"KNOCK KNOCK," says Basil Friday.
"Who's there?" I say.
"Wurlitzer," says Basil Friday.
"Wurlitzer who?" I say.
Basil Friday suddenly bursts into a crude parody of Elvis.
"Wurlitzer one for the money, two for the show, three to get ready and go, cat, go!"
He does it quite well, and it's quite funny. But neither of us laughs. We're not here to laugh, after all. This is the new Heritage Joke Museum, where they take jokes extremely seriously. Or, at least, the museum's director, Basil Friday, does.
"Knock knock jokes have proved surprisingly long-lived," continues Basil. "Children still like them, even though it's very rare to find a new one these days. But lots of other joke formats have vanished. Utterly disappeared. There are kinds of jokes that people were still telling up to 10 years ago that never get told any more. And they would have disappeared entirely if it were not for our work here at the Heritage Joke Museum, where we specialise in preserving old joke forms..."
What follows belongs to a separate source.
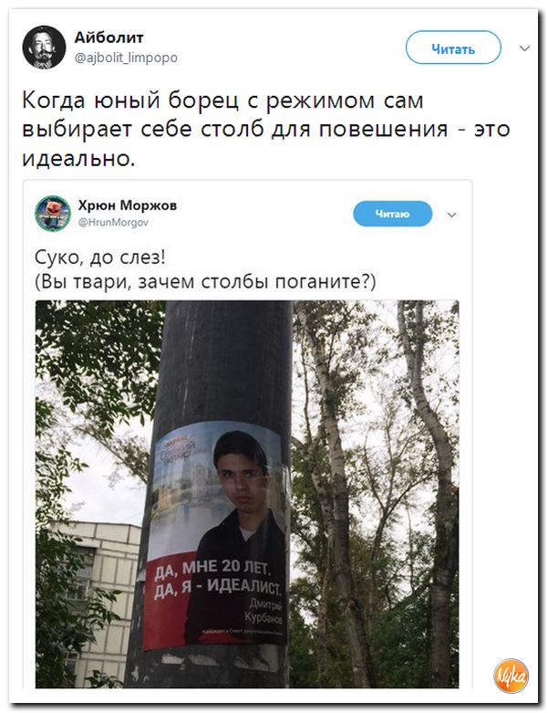Screen dimensions: 548x713
Task: Click the name Дмитрий Курбанов on the poster
Action: 264,610
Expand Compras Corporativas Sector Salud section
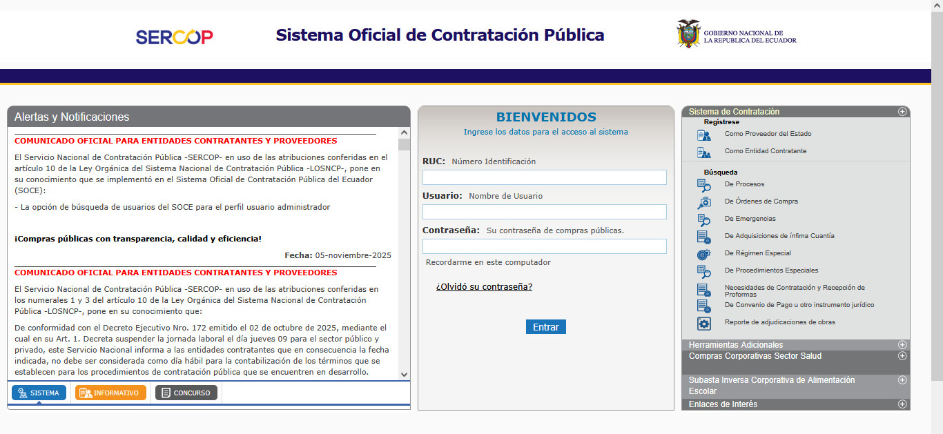This screenshot has height=434, width=943. point(902,356)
Do jokes actually end up vanishing so completely?
"Oh, Lord, yes. Whole families of jokes vanish when they're worn out. Remember the elephant jokes?"
I don't think...
"How do you get four elephants inside a mini?"
I don't know.
"Two in the front, two in the back."
We don't laugh, again.
"Lots of elephant jokes like that a while back," says Basil, "and you never hear one these days. Actually, I sort of like the elephant jokes, because they have a surrealist edge to them and don't just depend on puns, as most of today's kids' jokes do. What do you call a man who steals pigs? A ham burglar!"
We don't laugh, again.
"It's interesting how many joke formats take the form of riddles," says Basil. "A modern sophisticated form of the riddle joke is the lightbulb riddle – how many feminists does it take to change a lightbulb? and all that – but there have been lots of other riddle formats. What do you get if you cross a something with a something, remember those? What do you get if you cross a kangaroo with a sheep? A woolly jumper. And there was a format back in the Fifties which was quite popular for a while and went along the lines of: 'Why did the cowslip? Because she saw the bulrush'..."
Again we don't laugh.
"But that all goes at least back to Victorian times, when riddles involved really gruesome punning answers. Like: 'Why is an onlooker like a bad potato? 'I don't know. Why is an onlooker like a bad potato? 'Because they are both spectators (specked 'taters)!' "
He doesn't laugh. Nor do I. Not at all.
"Another one? 'Why is a railway engine like a naughty schoolboy? Because they both have a tender behind!' Now, that is interesting, because not only is it unfunny, it is incomprehensible to anyone under 50. With the end of corporal punishment, schoolchildren no longer get caned, and with the end of steam trains, engines no longer pull a tender behind them. You see, when technology changes, it makes a whole lot of jokes obsolete. Like the one about the man who got in the train and thought the compartment was too hot... Know that one?"
Don't think so...
"So he turned the heating down. Another man got in, felt cold, turned the heating up and opened his book. When he was busy reading, the first man carefully reached out and turned the heating down, then opened a paper. Using the cover of the paper, the second man reached out and turned the heating down again, and this went on for a while until the door of the compartment burst open, and there stood the engine driver with a lump of coal in his hand, shouting: 'Well, d'you want the bloody thing or don't you!' "
We both laugh.
"Now, I have tried that joke on young people and it always falls flat because they don't know about compartments in trains, they don't know what coal would be doing on a train, and they have never come across individual heat controls. But you and I laughed, partly because it's quite funny and partly because we had special knowledge and felt pleased with ourselves."